▸ REQUIREMENTS
**a.** In the puzzle forum thread, swap "breadth first search" for "full enumeration" and give the passage starting at "With three colors" and ending at "Pyjam (Feb 12, 2020)".
**b.** In the puzzle forum thread, what name does Herbert Kociemba say he would use instead of QTM?
**c.** Please carry on the puzzle forum thread from where it stops.

▸ TEXT PROVIDED

This is the depth 18 position:







Solution: U R U DR2' U R' L2' R' DR' DL L' DL DR' DL U DL


----------



## Herbert Kociemba (Feb 12, 2020)

Thanks, this was fast, very nice that there is a beautiful unique antipode with 10 symmetries! I would not call it QTM (quarter turn metric) but TTM (tenth turn metric) though. I also wonder about the notation of the rotation axes. I understand U, R and L, but downside there are two axes, so how do you name them and what means "D" in your solution?

With three colors the state space is probably Binomial[36, 6] Binomial[30, 10] = 58.521.439.856.880, which is too much for a breadth first search. So God's algorithm will be difficult to compute.


----------



## Pyjam (Feb 12, 2020)

DL and DR for Down Left and Down Right, I suppose.


----------



## Herbert Kociemba (Feb 12, 2020)

Pyjam said:


> DL and DR for Down Left and Down Right, I suppose.


Yes of course. How could I miss this.


----------



## Herbert Kociemba (Feb 15, 2020)

▸ RECORDS

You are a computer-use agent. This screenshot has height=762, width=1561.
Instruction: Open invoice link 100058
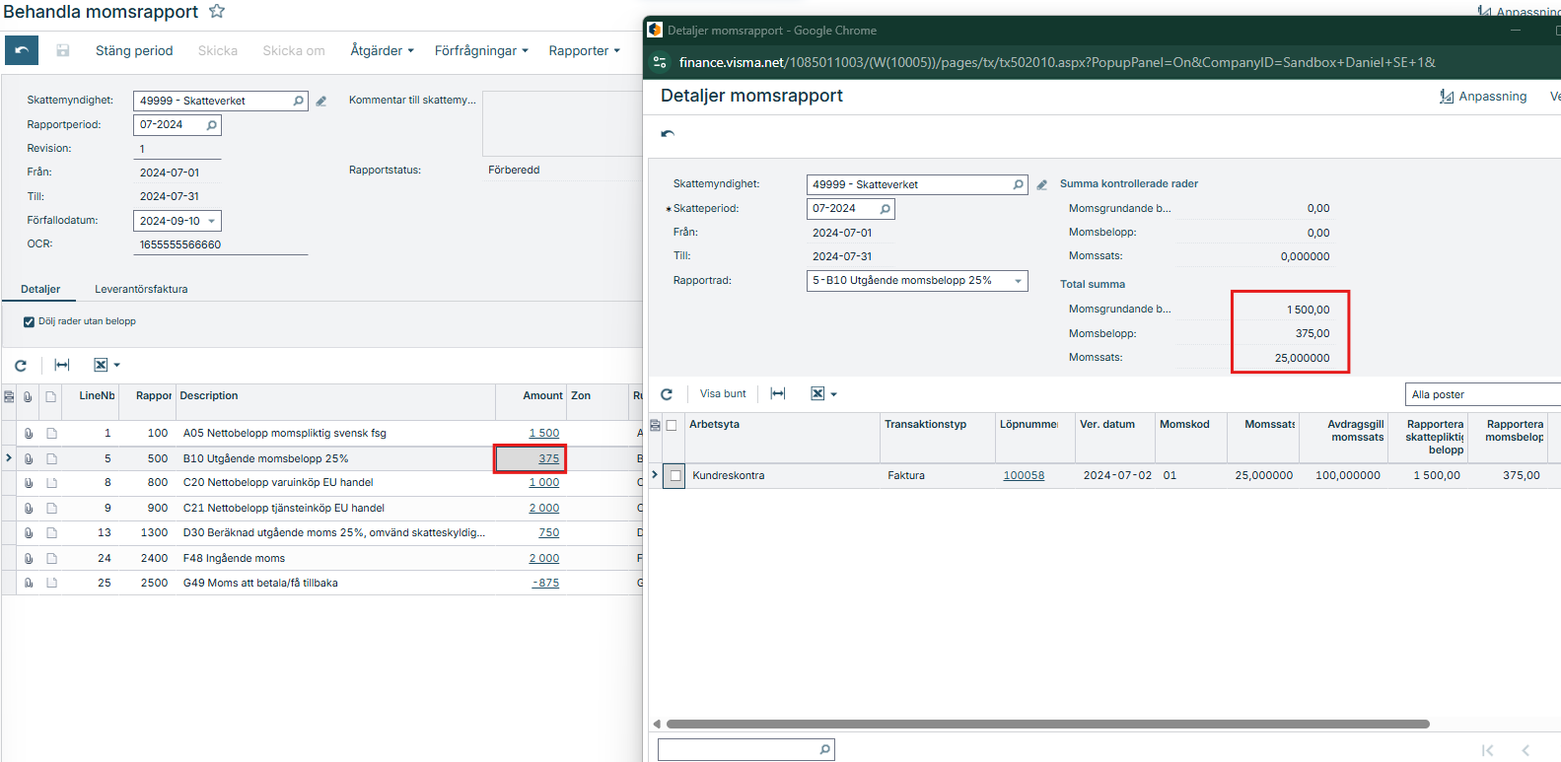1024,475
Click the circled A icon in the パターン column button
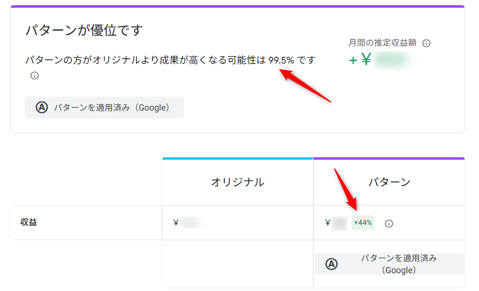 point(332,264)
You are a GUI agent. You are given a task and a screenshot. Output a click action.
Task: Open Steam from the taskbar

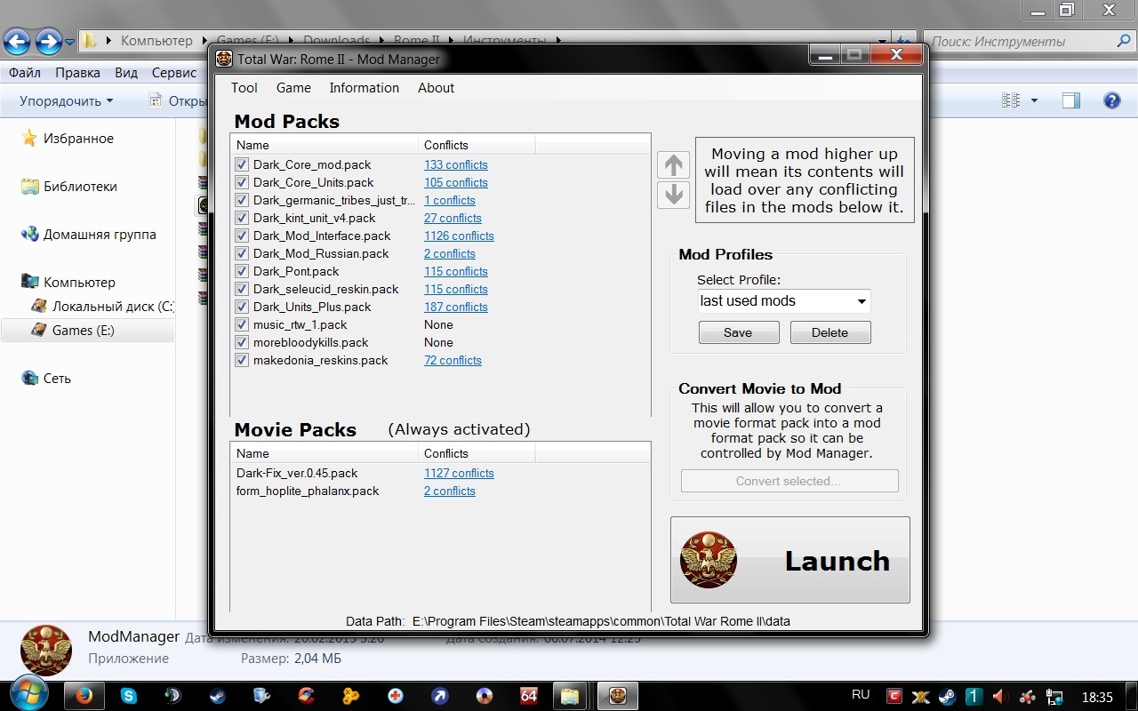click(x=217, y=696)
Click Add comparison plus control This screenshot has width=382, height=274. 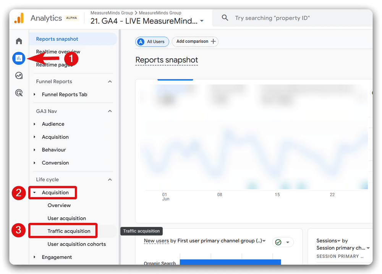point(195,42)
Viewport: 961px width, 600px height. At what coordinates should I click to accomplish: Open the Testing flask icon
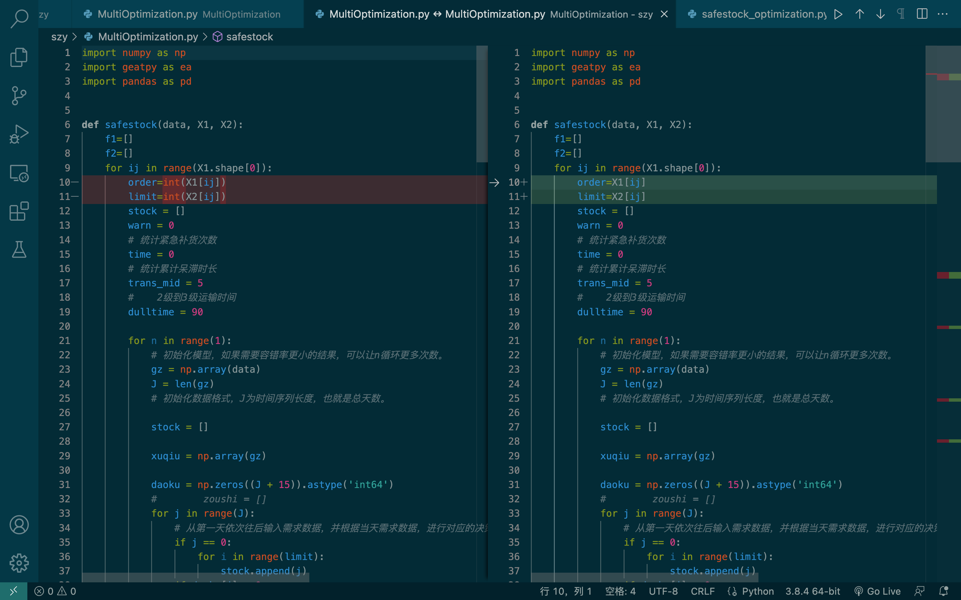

▸ ANSWERS
**a.**
With three colors the state space is probably Binomial[36, 6] Binomial[30, 10] = 58.521.439.856.880, which is too much for a full enumeration. So God's algorithm will be difficult to compute.


----------



## Pyjam (Feb 12, 2020)

**b.** TTM (tenth turn metric)

**c.**
If you do not only rotate the 10 pentagons which make up a ring but also the inner 3 pentagons - so you rotate a disk now - depending on the rotation angle the right or left neighbor disk may lock. While there are in principle 10^5 ways to rotate the 5 disks (each disk has 10 possible positions), there are only 1301 ways which are possible and where at least 2 disks are unlocked. We may ignore the constellations where only one disk is movable because this is a sort of dead end and to proceed we have to rotate this disk into a position where another disk is unlocked.
This locking feature adds a level of difficulty to the puzzle.
In the example below U^3 has locked the R move, while all other moves are still possible.


I added this feature to my program now.


----------



## Herbert Kociemba (Apr 9, 2020)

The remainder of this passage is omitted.